§ Activity:
Of the entries below, return exactly those lines that fall between the one containing "Open Microsoft Store" and the one containing "Task: Copy the user message", the two end lines included.

§ Entries supplied:

____________________

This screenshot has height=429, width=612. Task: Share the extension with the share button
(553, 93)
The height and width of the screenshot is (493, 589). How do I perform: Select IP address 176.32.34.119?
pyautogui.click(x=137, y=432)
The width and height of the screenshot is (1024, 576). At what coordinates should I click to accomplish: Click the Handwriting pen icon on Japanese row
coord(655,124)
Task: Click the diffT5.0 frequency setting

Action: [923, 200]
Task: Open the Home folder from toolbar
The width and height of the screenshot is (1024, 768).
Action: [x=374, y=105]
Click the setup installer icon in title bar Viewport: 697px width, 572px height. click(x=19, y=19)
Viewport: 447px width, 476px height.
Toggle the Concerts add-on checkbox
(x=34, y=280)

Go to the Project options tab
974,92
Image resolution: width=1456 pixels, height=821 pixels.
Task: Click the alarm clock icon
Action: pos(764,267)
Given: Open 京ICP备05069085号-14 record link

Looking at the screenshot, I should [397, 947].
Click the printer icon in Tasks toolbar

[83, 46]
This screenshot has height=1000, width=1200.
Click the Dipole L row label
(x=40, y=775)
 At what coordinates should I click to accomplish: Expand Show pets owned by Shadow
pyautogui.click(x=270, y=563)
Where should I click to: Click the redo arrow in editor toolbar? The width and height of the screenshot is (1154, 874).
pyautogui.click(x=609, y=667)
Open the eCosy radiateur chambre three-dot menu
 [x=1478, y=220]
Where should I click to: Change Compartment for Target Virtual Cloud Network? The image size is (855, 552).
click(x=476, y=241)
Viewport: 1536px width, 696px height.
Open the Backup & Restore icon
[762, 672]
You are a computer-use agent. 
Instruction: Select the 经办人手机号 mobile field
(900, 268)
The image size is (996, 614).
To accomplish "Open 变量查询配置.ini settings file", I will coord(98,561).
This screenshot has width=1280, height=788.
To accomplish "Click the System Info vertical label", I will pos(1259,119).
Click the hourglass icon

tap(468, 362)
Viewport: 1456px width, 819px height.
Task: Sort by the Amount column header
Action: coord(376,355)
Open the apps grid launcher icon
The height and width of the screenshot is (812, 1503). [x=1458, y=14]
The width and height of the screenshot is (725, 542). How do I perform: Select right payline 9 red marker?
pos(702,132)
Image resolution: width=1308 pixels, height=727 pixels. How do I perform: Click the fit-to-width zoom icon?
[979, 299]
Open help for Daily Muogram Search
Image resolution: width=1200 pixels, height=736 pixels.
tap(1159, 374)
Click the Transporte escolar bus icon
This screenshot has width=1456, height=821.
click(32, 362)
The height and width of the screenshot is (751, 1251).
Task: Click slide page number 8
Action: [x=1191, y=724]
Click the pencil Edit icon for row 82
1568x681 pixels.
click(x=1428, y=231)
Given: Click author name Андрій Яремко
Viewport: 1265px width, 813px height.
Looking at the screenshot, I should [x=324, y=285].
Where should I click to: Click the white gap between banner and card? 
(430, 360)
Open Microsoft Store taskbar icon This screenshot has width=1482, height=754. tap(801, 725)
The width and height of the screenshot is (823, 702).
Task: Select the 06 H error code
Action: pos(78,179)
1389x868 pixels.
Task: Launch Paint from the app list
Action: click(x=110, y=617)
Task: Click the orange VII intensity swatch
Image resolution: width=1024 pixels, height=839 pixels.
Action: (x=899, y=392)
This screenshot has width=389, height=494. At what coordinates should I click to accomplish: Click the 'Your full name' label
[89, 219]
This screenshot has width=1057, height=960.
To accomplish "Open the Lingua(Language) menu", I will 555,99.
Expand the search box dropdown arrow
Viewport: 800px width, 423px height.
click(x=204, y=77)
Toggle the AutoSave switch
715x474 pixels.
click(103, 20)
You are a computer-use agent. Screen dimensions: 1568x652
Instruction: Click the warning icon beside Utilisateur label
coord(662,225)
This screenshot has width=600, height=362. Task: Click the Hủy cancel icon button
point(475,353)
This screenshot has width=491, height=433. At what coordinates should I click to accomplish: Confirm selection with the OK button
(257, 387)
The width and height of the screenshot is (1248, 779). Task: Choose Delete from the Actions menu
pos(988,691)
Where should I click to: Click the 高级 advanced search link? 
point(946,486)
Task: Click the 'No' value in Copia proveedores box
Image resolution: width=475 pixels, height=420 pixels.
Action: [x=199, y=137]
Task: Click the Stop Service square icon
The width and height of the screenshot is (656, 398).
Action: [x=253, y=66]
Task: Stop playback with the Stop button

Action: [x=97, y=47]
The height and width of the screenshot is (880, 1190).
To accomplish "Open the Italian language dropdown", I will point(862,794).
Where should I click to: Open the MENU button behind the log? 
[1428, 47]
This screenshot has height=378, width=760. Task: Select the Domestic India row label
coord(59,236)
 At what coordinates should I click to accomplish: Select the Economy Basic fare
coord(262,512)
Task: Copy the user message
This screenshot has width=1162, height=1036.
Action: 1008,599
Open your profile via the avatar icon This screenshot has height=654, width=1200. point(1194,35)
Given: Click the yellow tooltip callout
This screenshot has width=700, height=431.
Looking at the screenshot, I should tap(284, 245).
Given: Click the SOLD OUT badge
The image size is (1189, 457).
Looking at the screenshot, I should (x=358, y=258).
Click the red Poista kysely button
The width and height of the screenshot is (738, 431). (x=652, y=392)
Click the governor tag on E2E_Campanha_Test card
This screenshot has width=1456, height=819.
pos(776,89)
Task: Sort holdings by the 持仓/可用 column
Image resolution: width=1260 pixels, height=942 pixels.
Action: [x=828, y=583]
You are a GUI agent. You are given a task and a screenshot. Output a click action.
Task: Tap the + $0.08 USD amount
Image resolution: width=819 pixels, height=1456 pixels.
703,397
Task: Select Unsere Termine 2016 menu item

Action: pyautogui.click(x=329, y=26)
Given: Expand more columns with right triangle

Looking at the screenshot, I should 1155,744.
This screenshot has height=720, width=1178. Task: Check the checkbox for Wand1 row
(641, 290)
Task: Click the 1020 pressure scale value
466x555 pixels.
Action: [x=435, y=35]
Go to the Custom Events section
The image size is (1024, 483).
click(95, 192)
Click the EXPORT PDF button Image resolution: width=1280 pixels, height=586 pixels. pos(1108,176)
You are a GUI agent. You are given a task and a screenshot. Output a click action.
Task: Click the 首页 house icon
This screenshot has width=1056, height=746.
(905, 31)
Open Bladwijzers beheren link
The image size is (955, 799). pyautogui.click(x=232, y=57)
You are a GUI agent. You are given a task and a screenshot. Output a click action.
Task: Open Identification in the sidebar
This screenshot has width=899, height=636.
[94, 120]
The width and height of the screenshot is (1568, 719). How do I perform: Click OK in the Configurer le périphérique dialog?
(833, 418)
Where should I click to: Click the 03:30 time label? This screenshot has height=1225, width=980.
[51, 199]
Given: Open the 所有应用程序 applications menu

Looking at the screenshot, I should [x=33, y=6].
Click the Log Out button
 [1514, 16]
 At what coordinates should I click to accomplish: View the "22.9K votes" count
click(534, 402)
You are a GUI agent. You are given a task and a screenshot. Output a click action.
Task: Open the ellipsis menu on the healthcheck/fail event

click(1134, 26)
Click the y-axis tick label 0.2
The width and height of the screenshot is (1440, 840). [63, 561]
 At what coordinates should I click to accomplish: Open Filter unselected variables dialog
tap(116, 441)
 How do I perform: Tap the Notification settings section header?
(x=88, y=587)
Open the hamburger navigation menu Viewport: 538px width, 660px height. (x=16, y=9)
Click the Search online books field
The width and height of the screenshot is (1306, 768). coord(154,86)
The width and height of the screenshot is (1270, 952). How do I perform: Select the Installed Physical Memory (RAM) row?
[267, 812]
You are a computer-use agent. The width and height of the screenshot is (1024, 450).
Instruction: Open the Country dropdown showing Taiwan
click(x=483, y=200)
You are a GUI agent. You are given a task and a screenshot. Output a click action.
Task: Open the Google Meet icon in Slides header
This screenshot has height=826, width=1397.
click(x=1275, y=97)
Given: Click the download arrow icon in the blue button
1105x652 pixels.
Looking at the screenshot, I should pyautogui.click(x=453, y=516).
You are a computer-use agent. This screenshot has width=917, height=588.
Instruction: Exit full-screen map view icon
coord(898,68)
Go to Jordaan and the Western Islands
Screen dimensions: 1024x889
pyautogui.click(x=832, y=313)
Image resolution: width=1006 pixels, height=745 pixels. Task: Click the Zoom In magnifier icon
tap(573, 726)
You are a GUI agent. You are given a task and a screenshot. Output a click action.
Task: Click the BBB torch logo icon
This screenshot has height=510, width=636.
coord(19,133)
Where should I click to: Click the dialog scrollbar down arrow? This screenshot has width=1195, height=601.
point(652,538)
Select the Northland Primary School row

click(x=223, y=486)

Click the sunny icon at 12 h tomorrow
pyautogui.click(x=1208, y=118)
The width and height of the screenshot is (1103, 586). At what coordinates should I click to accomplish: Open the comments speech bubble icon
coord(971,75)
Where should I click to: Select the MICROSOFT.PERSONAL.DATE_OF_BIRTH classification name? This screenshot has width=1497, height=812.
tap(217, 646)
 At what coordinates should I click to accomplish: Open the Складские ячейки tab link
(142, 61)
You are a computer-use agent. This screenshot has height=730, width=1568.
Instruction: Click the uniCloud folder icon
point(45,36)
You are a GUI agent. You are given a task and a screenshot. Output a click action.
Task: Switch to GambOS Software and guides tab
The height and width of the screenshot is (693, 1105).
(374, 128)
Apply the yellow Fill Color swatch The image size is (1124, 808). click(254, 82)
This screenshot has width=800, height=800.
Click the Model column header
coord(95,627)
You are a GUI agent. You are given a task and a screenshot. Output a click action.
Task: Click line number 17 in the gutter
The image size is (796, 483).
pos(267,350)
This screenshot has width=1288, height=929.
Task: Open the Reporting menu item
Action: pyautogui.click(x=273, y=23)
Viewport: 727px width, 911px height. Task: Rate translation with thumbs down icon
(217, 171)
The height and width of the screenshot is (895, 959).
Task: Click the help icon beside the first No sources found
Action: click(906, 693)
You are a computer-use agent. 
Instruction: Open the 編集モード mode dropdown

____________________

§ Task answer:
Open Microsoft Store taskbar icon This screenshot has width=1482, height=754. tap(801, 725)
The width and height of the screenshot is (823, 702).
Task: Select the 06 H error code
Action: pos(78,179)
1389x868 pixels.
Task: Launch Paint from the app list
Action: click(x=110, y=617)
Task: Click the orange VII intensity swatch
Image resolution: width=1024 pixels, height=839 pixels.
Action: (x=899, y=392)
This screenshot has width=389, height=494. At what coordinates should I click to accomplish: Click the 'Your full name' label
[89, 219]
This screenshot has width=1057, height=960.
To accomplish "Open the Lingua(Language) menu", I will 555,99.
Expand the search box dropdown arrow
Viewport: 800px width, 423px height.
click(x=204, y=77)
Toggle the AutoSave switch
715x474 pixels.
click(103, 20)
You are a computer-use agent. Screen dimensions: 1568x652
Instruction: Click the warning icon beside Utilisateur label
coord(662,225)
This screenshot has width=600, height=362. Task: Click the Hủy cancel icon button
point(475,353)
This screenshot has width=491, height=433. At what coordinates should I click to accomplish: Confirm selection with the OK button
(257, 387)
The width and height of the screenshot is (1248, 779). Task: Choose Delete from the Actions menu
pos(988,691)
Where should I click to: Click the 高级 advanced search link? 
point(946,486)
Task: Click the 'No' value in Copia proveedores box
Image resolution: width=475 pixels, height=420 pixels.
Action: [x=199, y=137]
Task: Click the Stop Service square icon
The width and height of the screenshot is (656, 398).
Action: [x=253, y=66]
Task: Stop playback with the Stop button

Action: [x=97, y=47]
The height and width of the screenshot is (880, 1190).
To accomplish "Open the Italian language dropdown", I will point(862,794).
Where should I click to: Open the MENU button behind the log? 
[1428, 47]
This screenshot has height=378, width=760. Task: Select the Domestic India row label
coord(59,236)
 At what coordinates should I click to accomplish: Select the Economy Basic fare
coord(262,512)
Task: Copy the user message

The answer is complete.